[Texto para leitura]
▼
O fracasso destes inúmeros modelos, que se diferenciam apenas pelos refinamentos matemáticos da mesma abordagem normativa, é particularmente retumbante se os julgarmos do ponto de vista dos conselhos em política do desenvolvimento que pretendiam dar aos países subdesenvolvidos. Mas as insuficiências desta abordagem no plano teórico não são menos graves. Abordar o crescimento ignorando a história leva a uma concepção do tempo que só pode fazer da dinâmica um avatar da estática.
Trata-se, de fato, de um tempo lógico que não é a expressão do movimento. Na multidimensionalidade dos parâmetros caraterísticos do equilíbrio, é introduzida uma variável chamada tempo, segundo a qual a representação das condições de equilíbrio resulta em “trajetórias de crescimento”. Esta variável tempo não é construída, é uma das variáveis independentes do modelo. A dinâmica, ao contrário, é etimologicamente o estudo das forças.
▲
[Tarefas do exercício]
1 – Responda com base no texto para leitura:
(a) De que ponto de vista o fracasso dos modelos é particularmente retumbante?
(b) De que tipo de tempo se trata?
(c) O que a dinâmica é, etimologicamente?
2 – Diga se cada afirmação concorda com o texto para leitura e cite as palavras que decidem a questão.
(a) Os modelos diferem entre si apenas pelos refinamentos matemáticos da mesma abordagem normativa.
(b) A variável tempo é construída dentro do modelo.
(c) As falhas da abordagem no plano teórico são menos graves.
3 – Segundo o texto para leitura, por que essa abordagem só pode fazer da dinâmica um avatar da estática?

[Listagem fornecida]
▼
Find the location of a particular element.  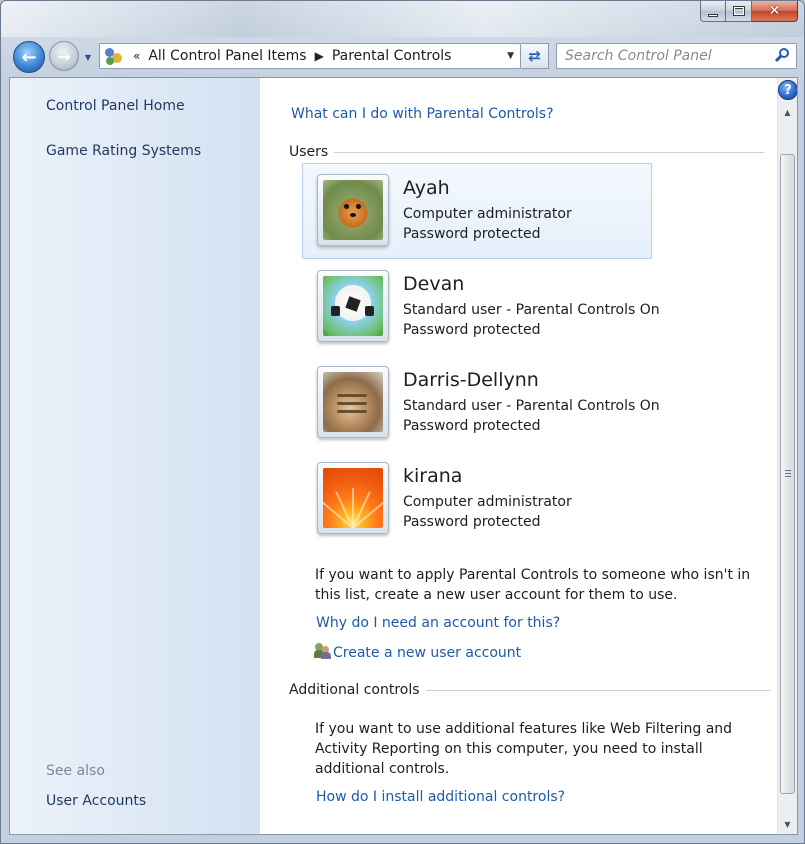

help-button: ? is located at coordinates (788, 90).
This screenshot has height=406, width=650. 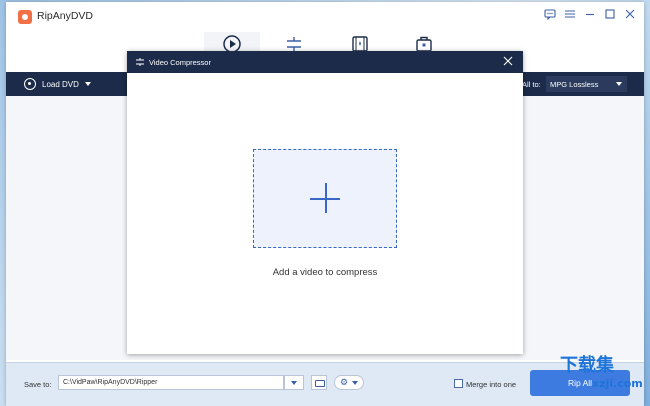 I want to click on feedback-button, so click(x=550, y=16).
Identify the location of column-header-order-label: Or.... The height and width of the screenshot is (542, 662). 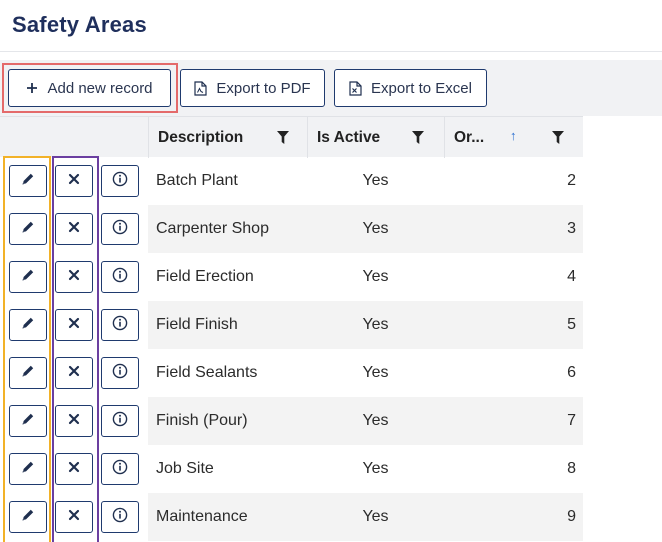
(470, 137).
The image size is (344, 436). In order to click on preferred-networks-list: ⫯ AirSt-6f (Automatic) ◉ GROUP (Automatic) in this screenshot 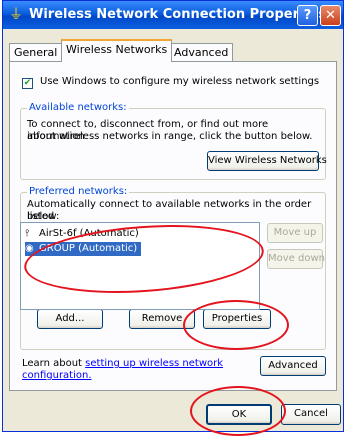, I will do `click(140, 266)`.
▲
▼
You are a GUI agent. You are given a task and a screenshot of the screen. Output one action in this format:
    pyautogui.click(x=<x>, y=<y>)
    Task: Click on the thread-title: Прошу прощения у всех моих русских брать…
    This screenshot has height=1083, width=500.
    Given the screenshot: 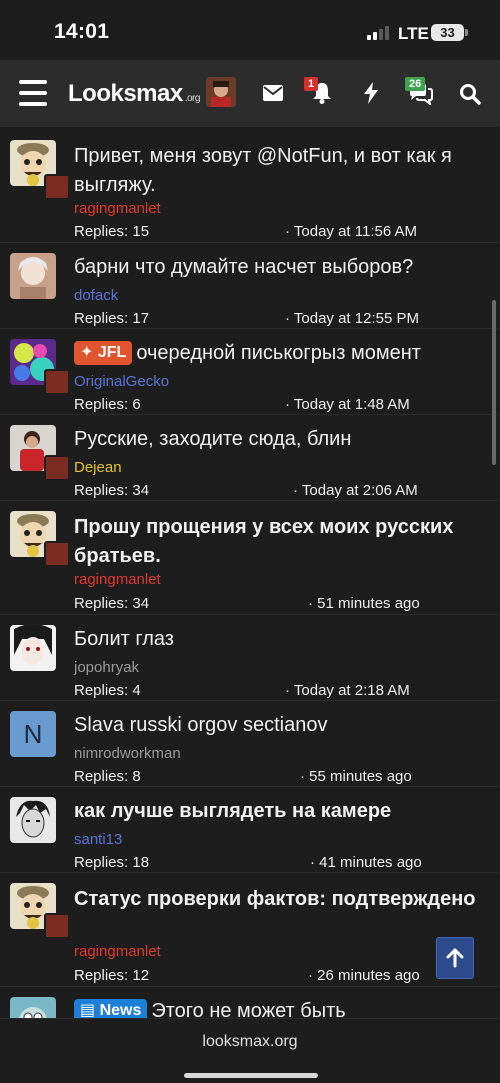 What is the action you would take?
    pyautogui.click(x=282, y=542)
▲
[Respostas às tarefas]
1 –
(a) Do ponto de vista dos conselhos em política do desenvolvimento que os modelos pretendiam dar aos países subdesenvolvidos.
(b) De um tempo lógico que não é a expressão do movimento.
(c) O estudo das forças.

2 –
(a) Sim: "que se diferenciam apenas pelos refinamentos matemáticos da mesma abordagem normativa".
(b) Não: "Esta variável tempo não é construída, é uma das variáveis independentes do modelo."
(c) Não: "as insuficiências desta abordagem no plano teórico não são menos graves".

3 – Porque aborda o crescimento ignorando a história. Isso leva a uma concepção do tempo como tempo lógico, que não expressa o movimento.